Very sensible comments! Much appreciated
I had a Surface Pro 3 many years ago. Gave it a solid try as a one-stop-shop device. While Windows has gotten a bit better since then, it was not a great experience. Browsing the web on the sofa still felt like I was trying to operate a desktop OS with my finger when it was clearly expecting a mouse. Whole thing felt clunky and slow. And the battery was pretty terrible. Even basic web browsing would heat up the machine.
I also used a Surface Book 2 for a good 18 months, and while it definitely felt like an Apple product in hardware fit & finish, ultimately the battery life left we wanting, especially with the display detached and in tablet mode (I knew going in that the display only had a small battery). The SB2 did ok in terms of battery when it was in Intel's battery-saver mode, but it was horribly slow. In 'normal' mode, battery life really suffered. And in 'performance' mode, which was required to meet the browser performance of my then-owned 11" iPad Pro, it became a furnace with a barely 3 hr battery.
I suspect the newer Surface devices are better given recent improvements in the Intel mobile processors, but I wouldn't expect Apple M1 performance or battery life.
I think (my own personal opinion) in both the Windows world and in the Apple world (macOS/iPadOS), there's still no one single device that's going to give you the best of both worlds. For me at this stage, however, I'm able to get 90+% of my needs met with an iPad Pro, a keyboard folio and an Apple Pencil...
My word processing needs are mostly basic -- anything requiring significantly advanced formatting (tables with borders, shading, landscape pages, multicolumns, etc.) which is difficult to create on the iPad is usually created for me by others on a Windows machine, so their files will load just fine on my iPad with Word for iPadOS and I can fill in what I need or make edits as required.

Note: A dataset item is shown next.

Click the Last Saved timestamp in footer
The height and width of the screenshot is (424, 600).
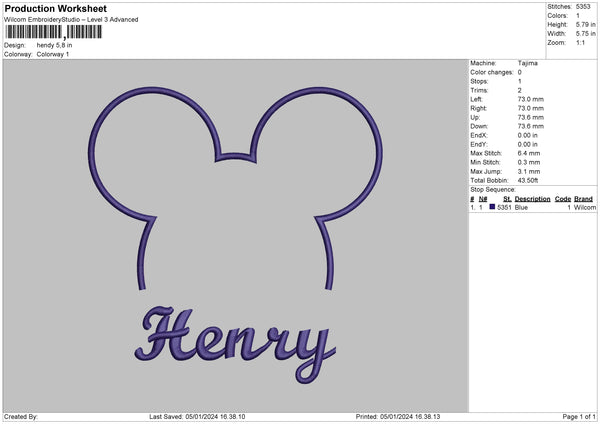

When I create a PowerPoint presentation, I almost always start it on my desktop machine with its 32" 4K main display and secondary monitor for open folders and other utilities. Even using a single laptop display is claustrophobic for content creation like this. Once the basics are completed, then I have no issues editing/tweaking on my iPad.
My spreadsheet needs are also relatively basic, so Excel for iPad works fine for work stuff and Numbers does fine for personal stuff or things I'm going to send out as PDFs or images (since Numbers can export really nice looking stuff).
The Apple Pencil is great for taking notes and marking up PDFs in GoodNotes (and similar apps) and Word files with Word's Pencil support. And signing documents is easy since I can drop my saved signature right on to PDFs or use the Pencil with DocuSign.
Otherwise, Mail and Safari are more than sufficient for my needs on iPadOS. Mail filters and automations would be nice, but not required for me as I can leave my desktop running to process inbox filters and such anyway.
If the iPad were my
ONLY device, then I'd likely feel differently and probably stick with a MacBook Pro. But I think of the iPad Pro as my daily driver car and my desktop(s) as the truck I only need occasionally to handle something really big.